··· TEXT SHOWN

Battery materials market facing oversupply and macroeconomic headwinds in 2024 | 2024 preview

Fastmarkets looks ahead to 2024 and beyond at some key developments for the battery materials market as the clean energy transition faces a challenging global economic and geopolitical backdrop

In recent years the fundamental drivers of battery demand and battery raw material supply have been largely immune to global macroeconomic fluctuations. This changed in 2023, as growing economic headwinds began to weigh on consumer sentiment.

Whilst electric vehicle (EV) sales remained robust, they could not match the exceptional year-on-year (YoY) growth rates observed in recent years. Excess EV production capacity, a buildup of inventory and destocking by cathode producers resulted in thin demand for battery materials. This coupled with upstream expansions and market oversupply led to a notable softening of battery raw material prices in 2023. So, what does this year ahead have in store?

EV growth to slow further in 2024

We believe EV sales will remain on a steady upwards trajectory in 2024, albeit with a lower (23%) YoY growth rate forecast than in 2023 (36%), as the uncertain economic climate, particularly relatively high interest rates, continue to weigh on buyers’ decisions.

This will be particularly true in markets such as the US, where vehicle financing plays a pivotal role in consumer purchases. The end of 2023 saw a scale back in EV production forecasts from some of the major western automakers. As EV sales continue to underperform relative to expectations in Europe and the US, we anticipate further delays or slowing of EV factory ramp-up in 2024.

Lithium supply response charges ahead of demand

Supply additions from restarts, expansions and greenfield projects started in 2022, with rapid supply increases in China. This caused the market to swing from a supply deficit to a surplus in 2023.

Looking forward to 2024, we are now in a situation where some new supply is being ramped up while some high-cost production is being cut. Fastmarkets expects lithium supply to increase by 30% in 2024. However, we await to see the impact the current price environment will have on supply, as some producers may choose to reduce production or delay expansions. Furthermore, whilst Chinese production seems less prone to suffering delays – as seen with the ramp-up of domestic lepidolite and African spodumene projects, in most cases we expect new capacity to experience some start-up delays, contributing to supply-side risk. Market participants expect downstream lithium demand to remain relatively weak and with no imminent concerns about supply shortages, we forecast a tentatively balanced market in 2024.

We believe we are approaching the bottom of the market, considering the industry is moving fairly deep into the cost curve. This is likely to support lithium prices as producers consider further production cuts to balance the market and stem further losses. Considering the Chinese New Year holiday in February, we think it is unlikely that consumers will return to the spot market to restock during the start of the year, so prices are likely to remain around current spot levels in the first quarter. We believe there could be some restocking in the second quarter, which should result in a mild recovery in prices and may also prompt some fast price swings. Following this period of restocking, we expect prices to consolidate but generally trend down for the second half of the year.

······
··· DATA EXCERPTS

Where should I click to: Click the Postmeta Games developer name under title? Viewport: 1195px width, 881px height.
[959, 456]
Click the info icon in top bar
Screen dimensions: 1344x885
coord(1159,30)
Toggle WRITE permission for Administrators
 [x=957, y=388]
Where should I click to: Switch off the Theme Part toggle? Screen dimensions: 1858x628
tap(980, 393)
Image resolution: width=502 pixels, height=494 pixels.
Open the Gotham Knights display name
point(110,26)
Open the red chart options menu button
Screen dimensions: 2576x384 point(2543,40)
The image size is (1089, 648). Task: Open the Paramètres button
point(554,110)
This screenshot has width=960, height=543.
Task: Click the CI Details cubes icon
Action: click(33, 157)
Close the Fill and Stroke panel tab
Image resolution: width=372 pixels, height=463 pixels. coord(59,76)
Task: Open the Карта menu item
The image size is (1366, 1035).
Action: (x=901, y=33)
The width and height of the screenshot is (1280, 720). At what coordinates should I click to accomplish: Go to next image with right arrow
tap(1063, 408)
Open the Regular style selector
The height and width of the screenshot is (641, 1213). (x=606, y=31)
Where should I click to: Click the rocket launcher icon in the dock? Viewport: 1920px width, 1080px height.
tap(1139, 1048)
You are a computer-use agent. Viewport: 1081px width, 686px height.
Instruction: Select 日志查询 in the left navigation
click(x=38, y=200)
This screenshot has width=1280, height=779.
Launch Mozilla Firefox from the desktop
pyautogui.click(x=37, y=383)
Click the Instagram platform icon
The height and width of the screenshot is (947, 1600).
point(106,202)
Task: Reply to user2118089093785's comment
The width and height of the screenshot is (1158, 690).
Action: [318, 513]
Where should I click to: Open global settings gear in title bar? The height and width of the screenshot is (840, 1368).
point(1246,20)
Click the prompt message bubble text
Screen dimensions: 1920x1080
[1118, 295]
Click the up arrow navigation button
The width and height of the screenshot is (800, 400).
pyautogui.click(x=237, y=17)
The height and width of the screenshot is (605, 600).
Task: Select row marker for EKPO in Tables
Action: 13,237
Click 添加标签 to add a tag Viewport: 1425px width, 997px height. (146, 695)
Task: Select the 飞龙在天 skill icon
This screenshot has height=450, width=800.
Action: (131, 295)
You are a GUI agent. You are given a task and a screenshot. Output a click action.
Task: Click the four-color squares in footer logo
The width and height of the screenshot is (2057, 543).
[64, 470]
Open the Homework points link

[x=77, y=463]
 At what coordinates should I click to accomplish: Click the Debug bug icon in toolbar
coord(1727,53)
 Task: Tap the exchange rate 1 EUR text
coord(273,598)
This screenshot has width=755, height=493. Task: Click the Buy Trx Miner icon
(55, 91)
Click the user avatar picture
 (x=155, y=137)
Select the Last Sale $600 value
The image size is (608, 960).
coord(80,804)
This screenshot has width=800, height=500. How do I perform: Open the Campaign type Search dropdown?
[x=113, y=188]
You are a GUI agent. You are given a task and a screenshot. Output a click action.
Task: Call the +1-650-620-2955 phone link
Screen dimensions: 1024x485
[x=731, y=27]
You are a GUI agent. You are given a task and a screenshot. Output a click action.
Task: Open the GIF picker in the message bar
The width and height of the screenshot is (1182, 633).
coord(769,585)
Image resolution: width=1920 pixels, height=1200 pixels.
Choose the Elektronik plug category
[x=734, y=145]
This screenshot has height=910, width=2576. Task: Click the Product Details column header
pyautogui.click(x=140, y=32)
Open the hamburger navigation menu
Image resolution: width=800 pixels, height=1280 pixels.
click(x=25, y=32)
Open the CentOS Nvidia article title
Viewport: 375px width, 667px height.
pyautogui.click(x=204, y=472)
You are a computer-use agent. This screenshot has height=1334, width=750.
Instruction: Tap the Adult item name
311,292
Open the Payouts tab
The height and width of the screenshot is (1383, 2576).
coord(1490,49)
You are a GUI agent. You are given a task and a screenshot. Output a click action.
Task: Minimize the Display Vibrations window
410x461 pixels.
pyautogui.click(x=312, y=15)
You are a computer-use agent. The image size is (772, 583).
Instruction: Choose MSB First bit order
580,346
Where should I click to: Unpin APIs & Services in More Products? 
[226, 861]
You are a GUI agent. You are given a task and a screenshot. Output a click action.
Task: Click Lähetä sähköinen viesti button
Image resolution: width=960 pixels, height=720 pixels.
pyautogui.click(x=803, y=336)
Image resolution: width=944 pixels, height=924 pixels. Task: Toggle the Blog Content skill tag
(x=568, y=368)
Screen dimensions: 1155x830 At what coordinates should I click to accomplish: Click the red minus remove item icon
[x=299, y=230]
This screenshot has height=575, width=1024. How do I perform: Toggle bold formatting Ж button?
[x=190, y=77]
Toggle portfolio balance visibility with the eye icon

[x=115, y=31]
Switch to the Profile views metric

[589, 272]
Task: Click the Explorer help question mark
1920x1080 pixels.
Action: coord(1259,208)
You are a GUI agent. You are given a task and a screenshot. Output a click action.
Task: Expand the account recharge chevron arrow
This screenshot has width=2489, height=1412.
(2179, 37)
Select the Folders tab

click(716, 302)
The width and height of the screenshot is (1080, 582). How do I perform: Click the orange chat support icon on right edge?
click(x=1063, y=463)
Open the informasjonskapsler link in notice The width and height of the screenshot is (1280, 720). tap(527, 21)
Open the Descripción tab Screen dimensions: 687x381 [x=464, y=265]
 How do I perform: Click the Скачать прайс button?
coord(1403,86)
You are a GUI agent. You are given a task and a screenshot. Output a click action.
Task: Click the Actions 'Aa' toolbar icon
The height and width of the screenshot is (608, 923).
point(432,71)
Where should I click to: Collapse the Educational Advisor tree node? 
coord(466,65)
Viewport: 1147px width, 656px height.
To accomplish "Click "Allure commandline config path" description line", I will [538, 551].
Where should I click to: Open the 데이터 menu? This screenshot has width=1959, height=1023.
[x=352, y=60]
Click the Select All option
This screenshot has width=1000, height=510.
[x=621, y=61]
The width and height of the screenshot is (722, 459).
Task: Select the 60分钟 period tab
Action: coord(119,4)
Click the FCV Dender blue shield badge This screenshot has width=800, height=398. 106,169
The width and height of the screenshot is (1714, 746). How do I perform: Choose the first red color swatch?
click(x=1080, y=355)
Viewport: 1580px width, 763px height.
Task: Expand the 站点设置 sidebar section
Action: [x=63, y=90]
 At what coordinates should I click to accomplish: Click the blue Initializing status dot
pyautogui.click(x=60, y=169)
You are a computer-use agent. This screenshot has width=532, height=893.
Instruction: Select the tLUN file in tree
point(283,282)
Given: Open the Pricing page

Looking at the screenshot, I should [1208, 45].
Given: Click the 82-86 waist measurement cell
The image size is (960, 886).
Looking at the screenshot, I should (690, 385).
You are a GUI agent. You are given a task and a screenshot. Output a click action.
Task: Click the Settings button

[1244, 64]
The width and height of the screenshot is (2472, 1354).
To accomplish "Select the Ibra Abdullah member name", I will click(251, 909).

······

> [SHORT EXERCISE 1]
In the battery materials preview, by how much does Fastmarkets expect lithium supply to increase in 2024?
> [SHORT EXERCISE 2]
Write the next few paragraphs of the battery materials market preview, picking up after its last sentence.

> [WRITTEN ANSWER 1]
By 30%.

> [WRITTEN ANSWER 2]
Cobalt prices remain under pressure

Whilst overall cobalt demand continued to grow in 2023, the rate of demand growth slowed because of weaker macroeconomic conditions affecting key end-use sectors and sluggish nickel-cobalt-manganese (NCM) battery demand that continued to lag behind lithium-ion phosphate (LFP) production in China.

Looking forward to 2024, the uncertain macroeconomic outlook coupled with continued growth of cobalt-free chemistries mean the threat of lower-than-expected demand remains. With significant upstream capacity additions in the DRC and Indonesia in 2023 and more planned in 2024 and refined metal capacity additions in China through 2023, we are forecasting an ongoing and widening surplus in the global cobalt market in 2024. These market dynamics lead us to forecast bearish prices during the first part of 2024, with the average price for the year marginally lower than in 2023.

Falling cobalt prices may lead OEMs in certain markets to reconsider lower nickel NCM batteries, with higher cobalt content, due to the potential cost savings. Ex-China refined cobalt production will continue to grow during 2024, however, these additions are expected to be dwarfed by expansions in the Chinese refined cobalt industry.

Manganese surplus leads to a bearish price outlook

The sluggish NCM cathode active material sector and continuing bearish market sentiment is expected to keep a lid on high-purity manganese sulfate (HPMSM) demand growth in 2024.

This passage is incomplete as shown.